[Collected data entries]
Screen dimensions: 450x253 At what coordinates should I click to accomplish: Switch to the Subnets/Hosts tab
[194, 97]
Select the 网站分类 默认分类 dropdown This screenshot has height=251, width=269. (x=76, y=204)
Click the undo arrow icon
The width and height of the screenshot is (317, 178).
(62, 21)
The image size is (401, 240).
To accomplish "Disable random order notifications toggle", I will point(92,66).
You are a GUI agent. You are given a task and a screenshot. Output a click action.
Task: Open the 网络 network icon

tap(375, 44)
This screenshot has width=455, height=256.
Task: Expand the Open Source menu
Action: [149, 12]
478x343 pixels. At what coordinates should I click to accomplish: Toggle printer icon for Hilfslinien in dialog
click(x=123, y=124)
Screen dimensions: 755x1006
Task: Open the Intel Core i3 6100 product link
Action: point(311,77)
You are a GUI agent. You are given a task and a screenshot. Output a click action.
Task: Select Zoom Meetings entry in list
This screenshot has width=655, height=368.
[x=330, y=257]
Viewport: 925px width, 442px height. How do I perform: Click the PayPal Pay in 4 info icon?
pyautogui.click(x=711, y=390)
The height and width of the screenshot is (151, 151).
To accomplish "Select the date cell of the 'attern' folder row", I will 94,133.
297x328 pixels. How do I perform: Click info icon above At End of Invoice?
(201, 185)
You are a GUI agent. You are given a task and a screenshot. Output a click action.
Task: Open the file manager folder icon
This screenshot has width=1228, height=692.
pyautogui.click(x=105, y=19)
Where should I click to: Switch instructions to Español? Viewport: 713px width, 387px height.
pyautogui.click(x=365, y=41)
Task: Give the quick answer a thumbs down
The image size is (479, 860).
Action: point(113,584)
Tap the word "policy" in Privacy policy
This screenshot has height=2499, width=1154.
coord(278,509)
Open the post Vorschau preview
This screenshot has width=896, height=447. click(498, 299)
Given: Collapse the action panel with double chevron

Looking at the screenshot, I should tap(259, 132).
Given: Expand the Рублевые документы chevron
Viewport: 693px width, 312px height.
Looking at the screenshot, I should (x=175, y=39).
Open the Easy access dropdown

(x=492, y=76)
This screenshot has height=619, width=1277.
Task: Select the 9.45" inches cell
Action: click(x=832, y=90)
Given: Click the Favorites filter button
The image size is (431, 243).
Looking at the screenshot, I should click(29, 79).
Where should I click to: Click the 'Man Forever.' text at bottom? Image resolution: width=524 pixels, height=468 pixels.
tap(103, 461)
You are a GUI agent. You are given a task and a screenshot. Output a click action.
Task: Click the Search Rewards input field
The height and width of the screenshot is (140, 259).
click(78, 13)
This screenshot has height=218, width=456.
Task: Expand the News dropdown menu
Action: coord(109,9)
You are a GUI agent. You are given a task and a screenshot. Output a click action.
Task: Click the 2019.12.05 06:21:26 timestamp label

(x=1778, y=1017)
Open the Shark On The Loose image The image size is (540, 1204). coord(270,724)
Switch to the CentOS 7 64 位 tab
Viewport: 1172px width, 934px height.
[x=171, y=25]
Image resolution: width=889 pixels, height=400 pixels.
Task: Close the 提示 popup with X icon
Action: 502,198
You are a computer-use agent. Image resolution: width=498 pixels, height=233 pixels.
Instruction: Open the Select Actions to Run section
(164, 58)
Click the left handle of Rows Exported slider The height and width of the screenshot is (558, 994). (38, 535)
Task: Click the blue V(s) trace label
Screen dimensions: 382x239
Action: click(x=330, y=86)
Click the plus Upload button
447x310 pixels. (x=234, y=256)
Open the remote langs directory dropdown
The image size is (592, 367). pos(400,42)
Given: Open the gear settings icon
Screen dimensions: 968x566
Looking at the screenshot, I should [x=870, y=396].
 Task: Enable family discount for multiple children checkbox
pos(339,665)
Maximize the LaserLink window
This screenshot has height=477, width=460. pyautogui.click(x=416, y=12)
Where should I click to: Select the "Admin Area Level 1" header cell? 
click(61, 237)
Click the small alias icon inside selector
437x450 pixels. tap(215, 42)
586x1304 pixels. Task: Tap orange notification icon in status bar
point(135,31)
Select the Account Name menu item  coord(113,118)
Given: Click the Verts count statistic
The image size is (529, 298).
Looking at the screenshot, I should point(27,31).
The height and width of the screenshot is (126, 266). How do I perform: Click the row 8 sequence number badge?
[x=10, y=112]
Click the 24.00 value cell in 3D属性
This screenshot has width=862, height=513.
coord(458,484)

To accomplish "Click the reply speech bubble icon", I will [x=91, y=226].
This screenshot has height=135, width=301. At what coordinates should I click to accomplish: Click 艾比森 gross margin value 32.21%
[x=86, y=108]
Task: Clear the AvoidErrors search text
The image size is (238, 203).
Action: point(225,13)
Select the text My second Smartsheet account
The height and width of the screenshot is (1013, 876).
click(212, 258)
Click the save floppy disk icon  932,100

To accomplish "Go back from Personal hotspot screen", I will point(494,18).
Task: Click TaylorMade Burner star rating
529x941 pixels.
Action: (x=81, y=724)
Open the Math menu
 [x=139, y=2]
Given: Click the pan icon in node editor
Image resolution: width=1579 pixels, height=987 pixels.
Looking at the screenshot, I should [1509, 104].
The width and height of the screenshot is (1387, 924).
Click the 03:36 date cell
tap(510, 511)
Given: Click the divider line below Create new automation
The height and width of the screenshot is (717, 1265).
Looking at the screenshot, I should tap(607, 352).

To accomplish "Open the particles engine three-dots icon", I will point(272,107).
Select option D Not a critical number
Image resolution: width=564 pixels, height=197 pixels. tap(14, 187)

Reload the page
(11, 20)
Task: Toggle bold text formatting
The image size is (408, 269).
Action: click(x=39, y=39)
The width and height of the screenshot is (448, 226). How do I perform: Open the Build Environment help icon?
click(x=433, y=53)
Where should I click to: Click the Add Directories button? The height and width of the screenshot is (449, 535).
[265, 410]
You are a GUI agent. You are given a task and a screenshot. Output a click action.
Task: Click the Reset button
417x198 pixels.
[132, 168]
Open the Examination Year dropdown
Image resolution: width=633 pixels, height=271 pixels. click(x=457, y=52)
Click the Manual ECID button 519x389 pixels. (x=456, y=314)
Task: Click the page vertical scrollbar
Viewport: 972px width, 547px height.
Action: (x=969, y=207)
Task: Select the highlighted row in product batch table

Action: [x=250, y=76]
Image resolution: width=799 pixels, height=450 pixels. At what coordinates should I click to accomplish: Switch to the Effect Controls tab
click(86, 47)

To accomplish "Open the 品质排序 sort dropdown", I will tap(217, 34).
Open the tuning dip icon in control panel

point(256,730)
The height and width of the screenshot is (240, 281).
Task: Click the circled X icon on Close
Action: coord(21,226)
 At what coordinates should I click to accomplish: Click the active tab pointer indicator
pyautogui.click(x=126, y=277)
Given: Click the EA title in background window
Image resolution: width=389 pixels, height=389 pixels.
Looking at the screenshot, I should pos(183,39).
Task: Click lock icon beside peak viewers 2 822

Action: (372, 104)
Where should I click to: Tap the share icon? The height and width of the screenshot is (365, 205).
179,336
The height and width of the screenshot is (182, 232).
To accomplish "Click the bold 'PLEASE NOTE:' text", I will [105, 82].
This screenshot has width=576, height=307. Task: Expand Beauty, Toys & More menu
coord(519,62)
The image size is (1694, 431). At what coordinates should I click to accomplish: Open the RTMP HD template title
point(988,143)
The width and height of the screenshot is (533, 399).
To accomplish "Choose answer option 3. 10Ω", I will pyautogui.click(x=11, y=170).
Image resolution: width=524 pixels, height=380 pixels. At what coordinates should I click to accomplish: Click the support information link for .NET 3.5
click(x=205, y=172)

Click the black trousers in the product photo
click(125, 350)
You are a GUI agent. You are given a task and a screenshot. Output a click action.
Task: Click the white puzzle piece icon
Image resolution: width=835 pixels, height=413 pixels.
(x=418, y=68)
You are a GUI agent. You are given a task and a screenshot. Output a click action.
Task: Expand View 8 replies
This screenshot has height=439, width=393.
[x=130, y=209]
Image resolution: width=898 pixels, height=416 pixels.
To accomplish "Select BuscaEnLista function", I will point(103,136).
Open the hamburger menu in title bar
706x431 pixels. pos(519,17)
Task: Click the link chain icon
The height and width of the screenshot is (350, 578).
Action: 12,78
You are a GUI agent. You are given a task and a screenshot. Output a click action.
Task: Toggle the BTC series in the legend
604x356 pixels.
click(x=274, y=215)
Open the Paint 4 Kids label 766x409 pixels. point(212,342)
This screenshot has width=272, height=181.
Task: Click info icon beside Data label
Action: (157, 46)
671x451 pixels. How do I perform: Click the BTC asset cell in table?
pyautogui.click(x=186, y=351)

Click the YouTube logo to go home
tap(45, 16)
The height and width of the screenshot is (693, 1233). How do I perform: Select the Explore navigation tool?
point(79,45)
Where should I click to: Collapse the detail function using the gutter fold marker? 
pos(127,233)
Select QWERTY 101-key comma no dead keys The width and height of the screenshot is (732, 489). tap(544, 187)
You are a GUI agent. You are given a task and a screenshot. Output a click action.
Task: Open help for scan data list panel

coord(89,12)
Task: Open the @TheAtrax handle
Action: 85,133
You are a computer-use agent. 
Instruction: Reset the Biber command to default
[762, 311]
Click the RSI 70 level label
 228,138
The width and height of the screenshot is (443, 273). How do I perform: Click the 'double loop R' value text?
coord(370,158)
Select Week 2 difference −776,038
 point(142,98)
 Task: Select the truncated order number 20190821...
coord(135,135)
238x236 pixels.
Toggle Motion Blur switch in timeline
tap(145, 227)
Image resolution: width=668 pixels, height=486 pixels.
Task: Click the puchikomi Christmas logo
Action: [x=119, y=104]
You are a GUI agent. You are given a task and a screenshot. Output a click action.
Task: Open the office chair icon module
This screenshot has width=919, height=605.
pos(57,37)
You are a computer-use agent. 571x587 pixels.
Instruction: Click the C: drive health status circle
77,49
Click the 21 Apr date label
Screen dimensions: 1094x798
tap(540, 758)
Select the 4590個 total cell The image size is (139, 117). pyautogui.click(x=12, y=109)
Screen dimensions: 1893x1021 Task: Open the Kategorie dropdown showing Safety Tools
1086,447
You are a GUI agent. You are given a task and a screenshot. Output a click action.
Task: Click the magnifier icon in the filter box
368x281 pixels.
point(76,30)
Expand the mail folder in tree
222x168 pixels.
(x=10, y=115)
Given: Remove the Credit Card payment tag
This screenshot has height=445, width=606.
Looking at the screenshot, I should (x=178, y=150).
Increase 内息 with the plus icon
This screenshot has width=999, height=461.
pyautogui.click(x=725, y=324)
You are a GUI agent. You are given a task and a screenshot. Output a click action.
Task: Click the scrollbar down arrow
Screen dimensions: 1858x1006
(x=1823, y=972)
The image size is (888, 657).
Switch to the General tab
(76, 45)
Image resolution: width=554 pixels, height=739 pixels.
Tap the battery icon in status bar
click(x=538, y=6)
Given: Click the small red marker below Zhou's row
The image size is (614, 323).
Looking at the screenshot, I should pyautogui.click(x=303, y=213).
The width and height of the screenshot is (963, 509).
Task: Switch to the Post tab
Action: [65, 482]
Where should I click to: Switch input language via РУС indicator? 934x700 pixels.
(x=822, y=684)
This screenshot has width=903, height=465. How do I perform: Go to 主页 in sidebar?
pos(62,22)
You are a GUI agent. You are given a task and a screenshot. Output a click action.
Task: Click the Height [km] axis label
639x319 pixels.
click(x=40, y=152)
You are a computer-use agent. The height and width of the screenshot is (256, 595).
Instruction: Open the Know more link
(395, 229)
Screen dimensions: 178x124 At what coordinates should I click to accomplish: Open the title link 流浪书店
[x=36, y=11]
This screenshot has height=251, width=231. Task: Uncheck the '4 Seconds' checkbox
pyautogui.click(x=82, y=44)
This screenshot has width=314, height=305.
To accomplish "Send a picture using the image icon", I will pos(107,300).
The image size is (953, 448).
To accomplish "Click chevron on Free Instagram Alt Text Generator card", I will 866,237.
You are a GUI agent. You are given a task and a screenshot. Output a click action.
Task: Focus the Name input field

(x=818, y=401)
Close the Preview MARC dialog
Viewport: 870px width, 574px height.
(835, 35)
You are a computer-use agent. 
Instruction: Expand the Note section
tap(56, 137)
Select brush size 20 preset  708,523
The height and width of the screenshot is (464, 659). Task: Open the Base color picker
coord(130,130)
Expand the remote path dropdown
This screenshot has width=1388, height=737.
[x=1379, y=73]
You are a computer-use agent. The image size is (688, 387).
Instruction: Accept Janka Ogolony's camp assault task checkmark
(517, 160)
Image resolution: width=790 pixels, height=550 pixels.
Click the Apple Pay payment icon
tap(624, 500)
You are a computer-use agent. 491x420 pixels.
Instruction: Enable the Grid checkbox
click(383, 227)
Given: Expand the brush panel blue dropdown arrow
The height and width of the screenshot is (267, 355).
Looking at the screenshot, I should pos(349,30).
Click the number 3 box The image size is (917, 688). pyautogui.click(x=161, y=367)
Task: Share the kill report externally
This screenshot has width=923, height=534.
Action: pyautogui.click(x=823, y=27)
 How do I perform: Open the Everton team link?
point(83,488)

## WHAT YOU WILL DO
Determine how many lines above contain "below" and respond with that number only.

## EXERCISE ANSWER
2